As part of a public company, MacAlpine touts CI Financial’s long-term commitment to the market because it, like Focus Financial Partners, is backed by public capital and not by private equity.

“They can sell a majority or all,” MacAlpine said. “Most sell the majority. They keep equity in their own business or take equity in CI.  We’re providing flexibility. What’s the percentage of the firm the advisers want to sell and what’s the rationale?”

Peter Mallouk at Creative Planning takes a different approach.

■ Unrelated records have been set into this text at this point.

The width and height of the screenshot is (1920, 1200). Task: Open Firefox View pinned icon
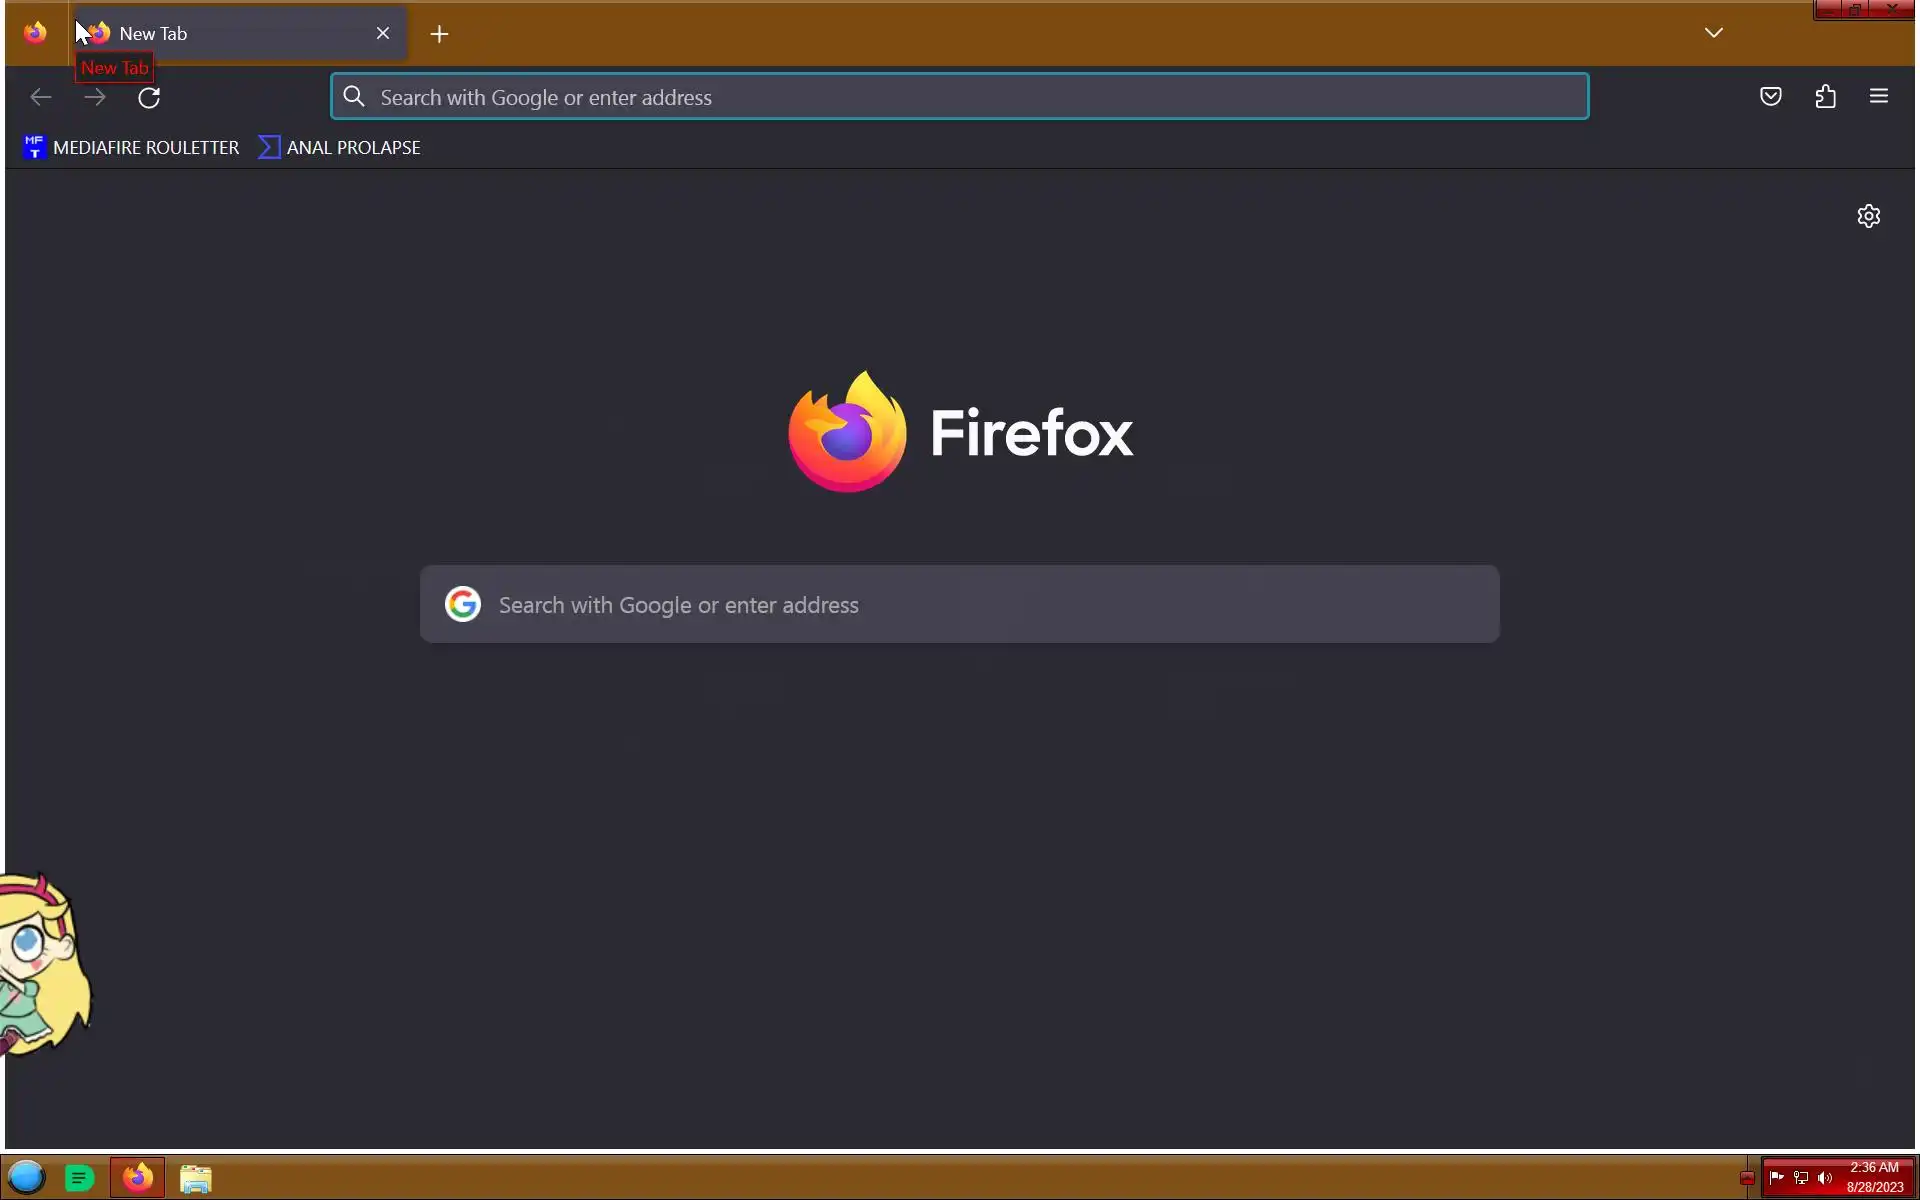(x=35, y=33)
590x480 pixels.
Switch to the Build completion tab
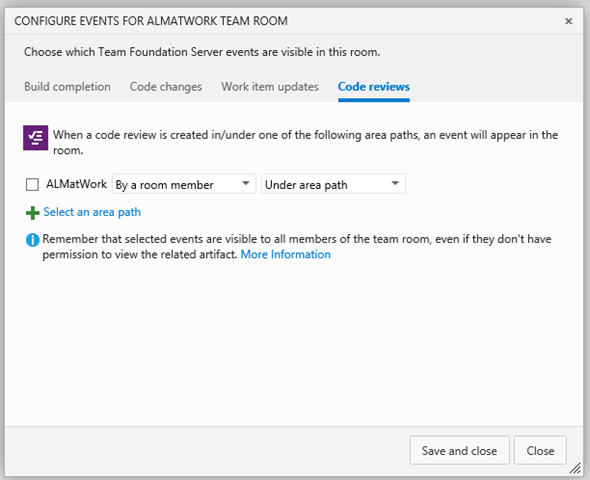coord(67,87)
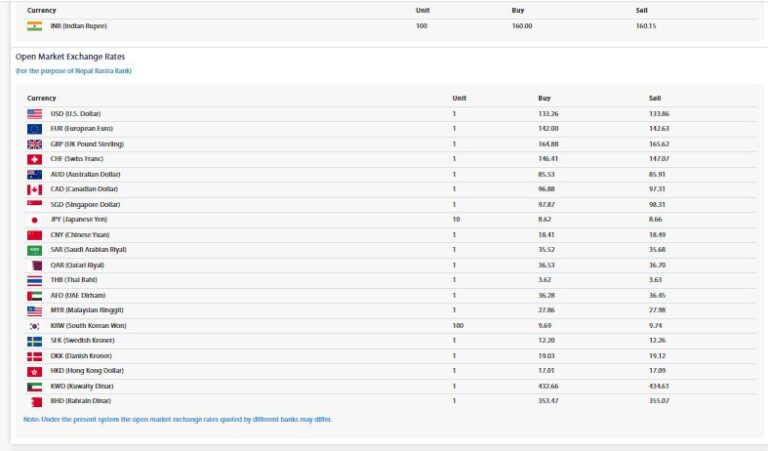Select the AUD (Australian Dollar) row label
Viewport: 768px width, 451px height.
80,174
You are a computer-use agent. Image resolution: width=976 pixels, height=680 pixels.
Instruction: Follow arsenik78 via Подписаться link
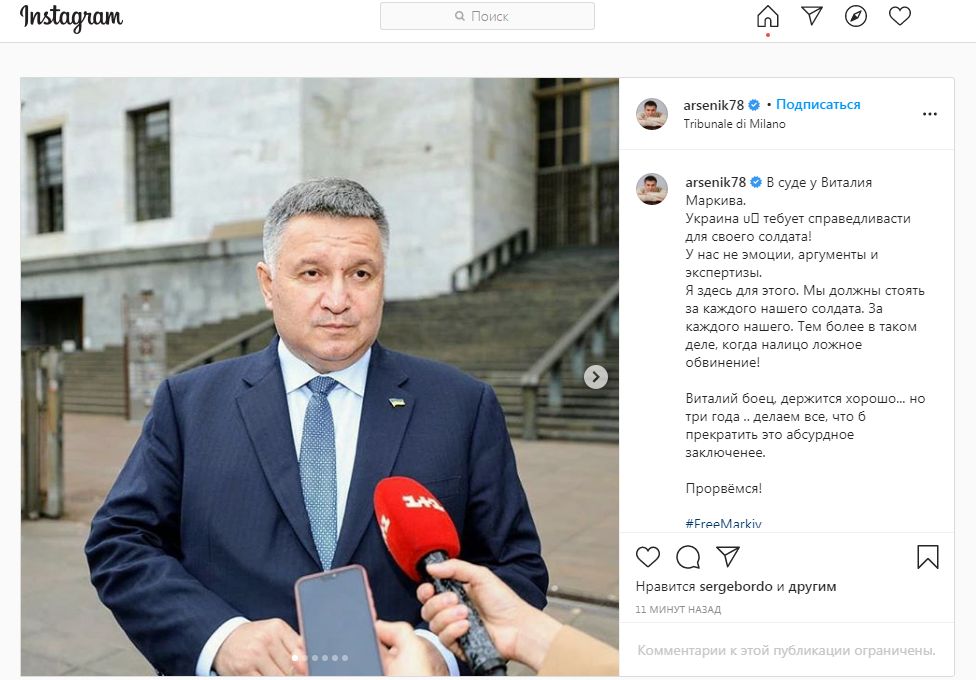[x=818, y=105]
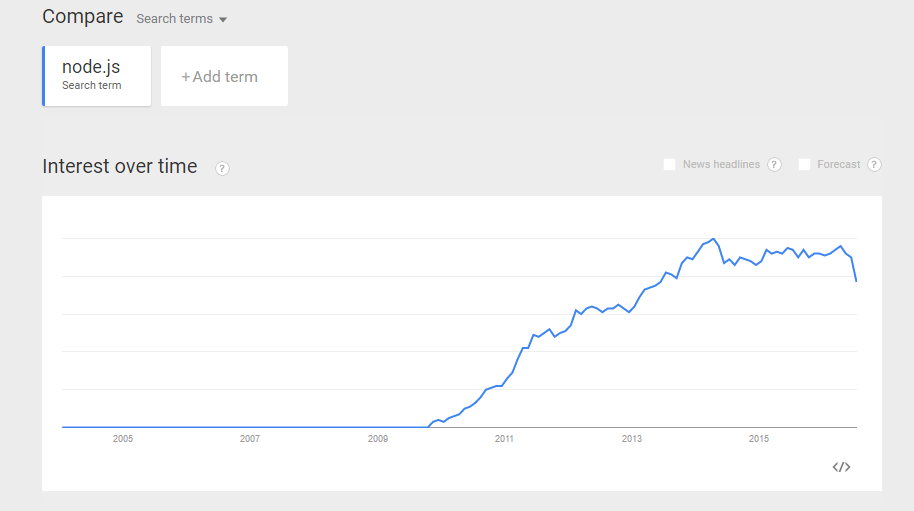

“Creative Planning is one firm, so if the adviser wants to do his or her own planning, do their own planning and service model and keep the same name, that’s not for us,” said Mallouk, president of Creative Planning, which has one private equity investor, General Atlantic, which owns less than 20% of the company’s stock. “The marketplace is full of abundance.”

WHAT ABOUT WIREHOUSES?

If recent history is any indication, the marketplace will continue to reward RIAs abundantly for the foreseeable future, particularly as the size and capacity of the burgeoning networks draw the attention of Wall Street wirehouses, which are increasingly frustrated with losing top advisers to the fiduciary side of the business.

That would only work to increase valuations for RIAs and RIA networks.

The success of the three original networks cannot be disputed, although some of the more recent entrants would undoubtedly say in private that they could do it better.

United Capital sold to Goldman Sachs in 2019 for $750 million in cash. Focus Financial now has a market capitalization of close to $3.8 billion and its stock is trading in the neighborhood of $47 per share. And Hightower recently recapitalized, paid off its RIA partners and has refocused to concentrate on RIA acquisitions.

“Ten to 15 years ago, if you were a billion-dollar firm, you were a mega-firm,” said Bob Oros, CEO of Hightower. “Having $300 million in AUM meant you were a really large RIA. But today, there’s all kinds of very different shades and flavors.”